Reproduce the data below word for word, from its beginning up to and including the line with "point(337,91)". Leave out the pictures.
= = = =
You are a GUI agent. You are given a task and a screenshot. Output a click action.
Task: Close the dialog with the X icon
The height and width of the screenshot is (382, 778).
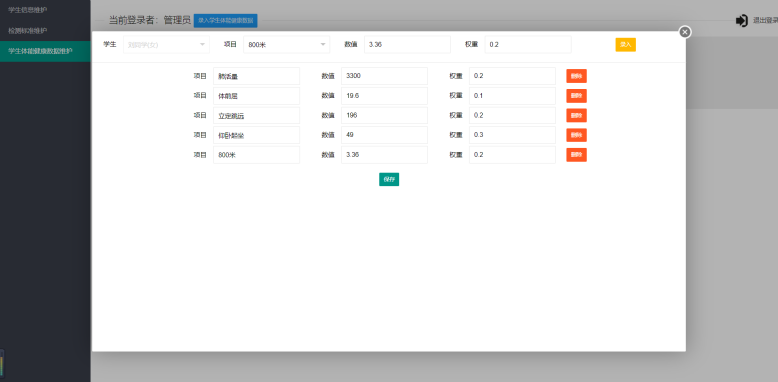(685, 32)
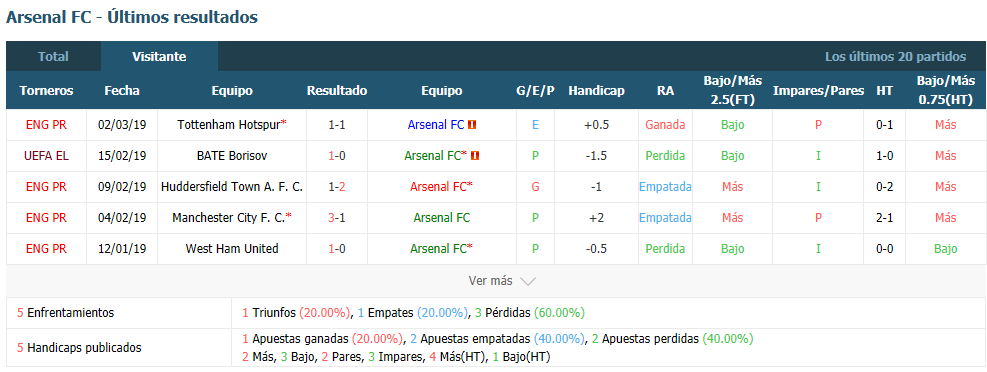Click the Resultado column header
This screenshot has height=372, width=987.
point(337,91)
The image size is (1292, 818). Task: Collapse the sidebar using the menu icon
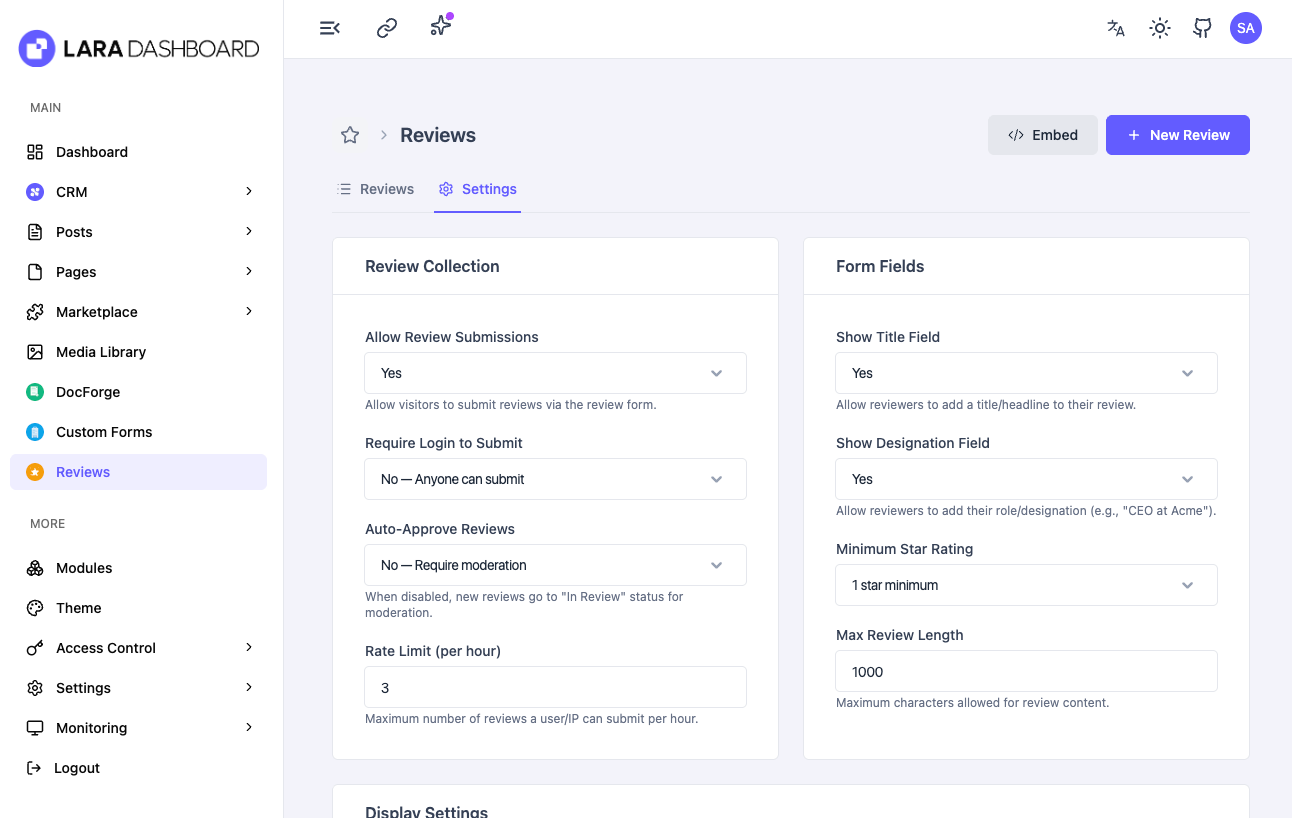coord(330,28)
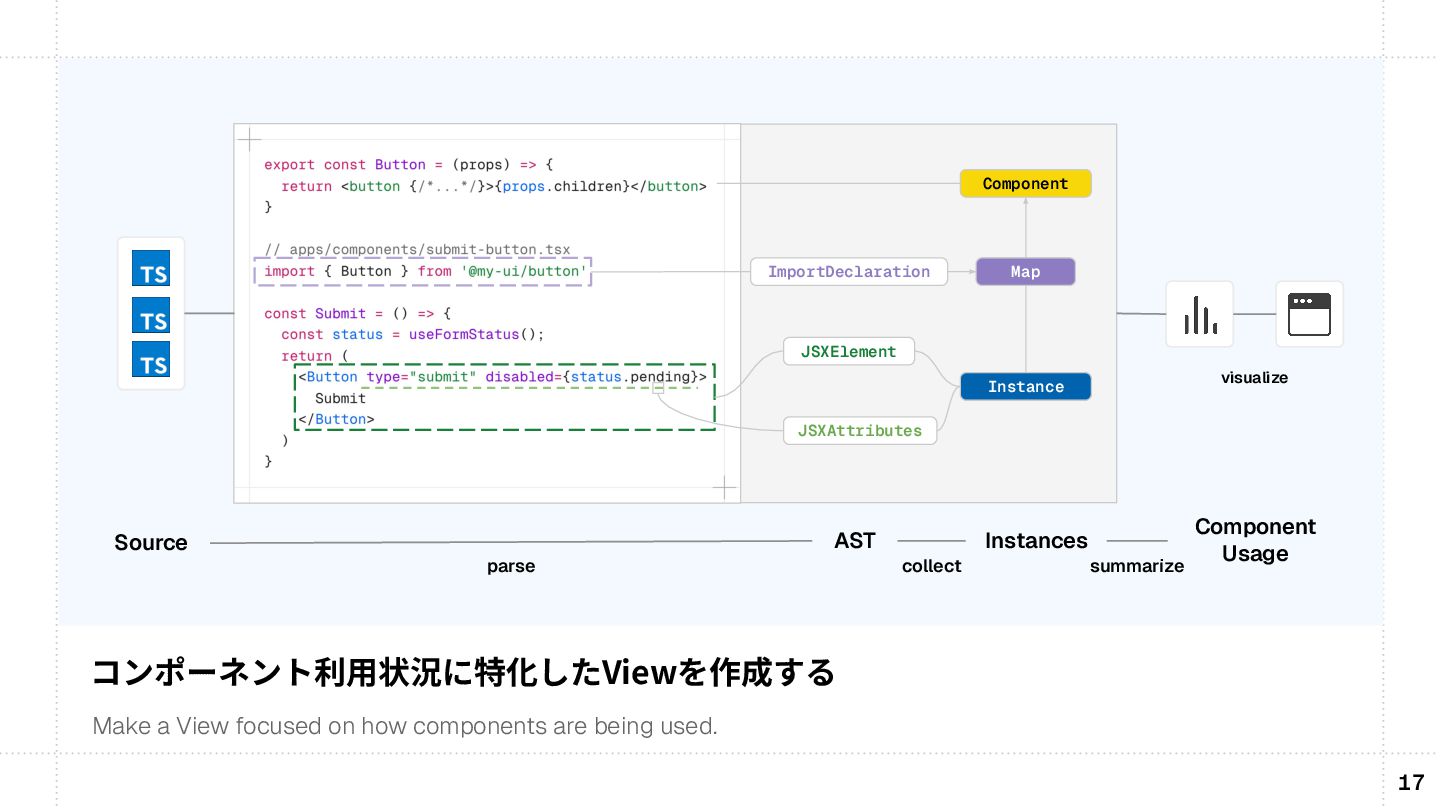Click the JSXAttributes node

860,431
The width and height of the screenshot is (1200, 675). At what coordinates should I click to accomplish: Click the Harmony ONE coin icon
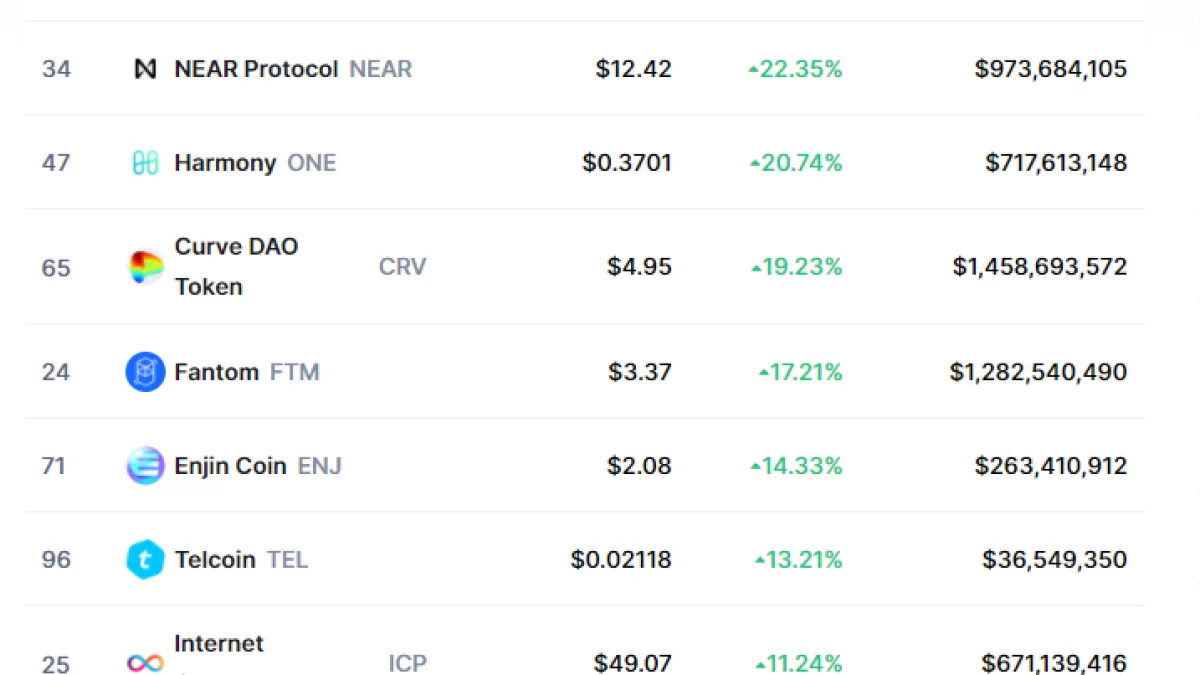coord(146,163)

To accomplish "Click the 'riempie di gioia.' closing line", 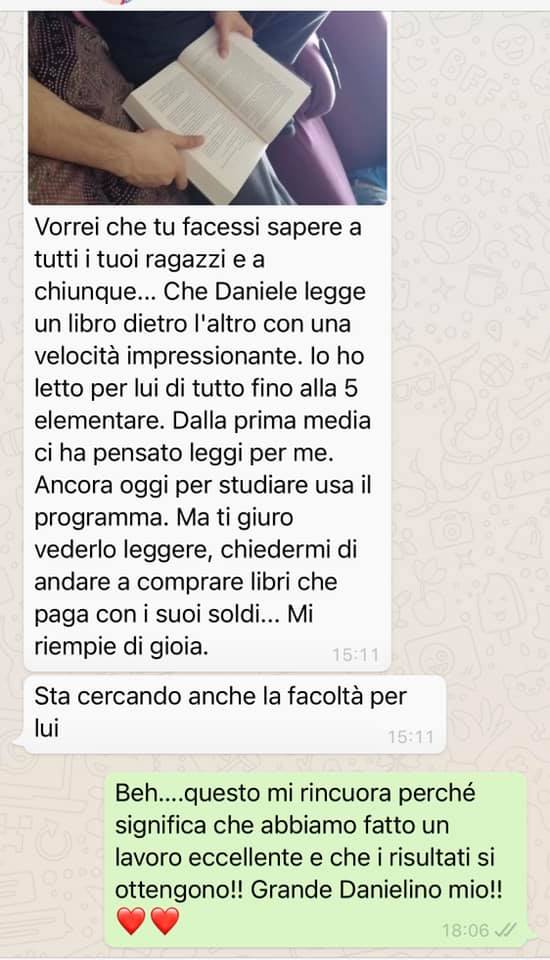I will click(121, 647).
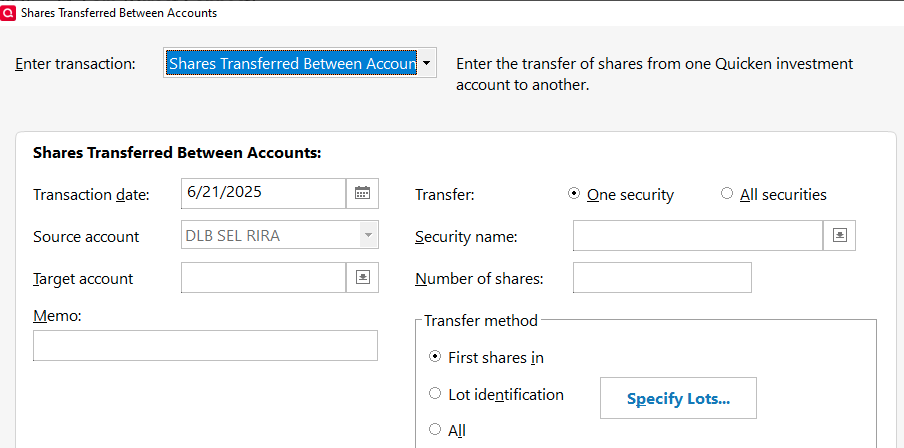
= = = =
=== Exercise solution ===
You are a GUI agent. You are given a task and a screenshot. Output a click action.
Task: Close the dialog with the X icon
The height and width of the screenshot is (382, 778).
(685, 32)
Click the Resultado column header
This screenshot has height=372, width=987.
point(337,91)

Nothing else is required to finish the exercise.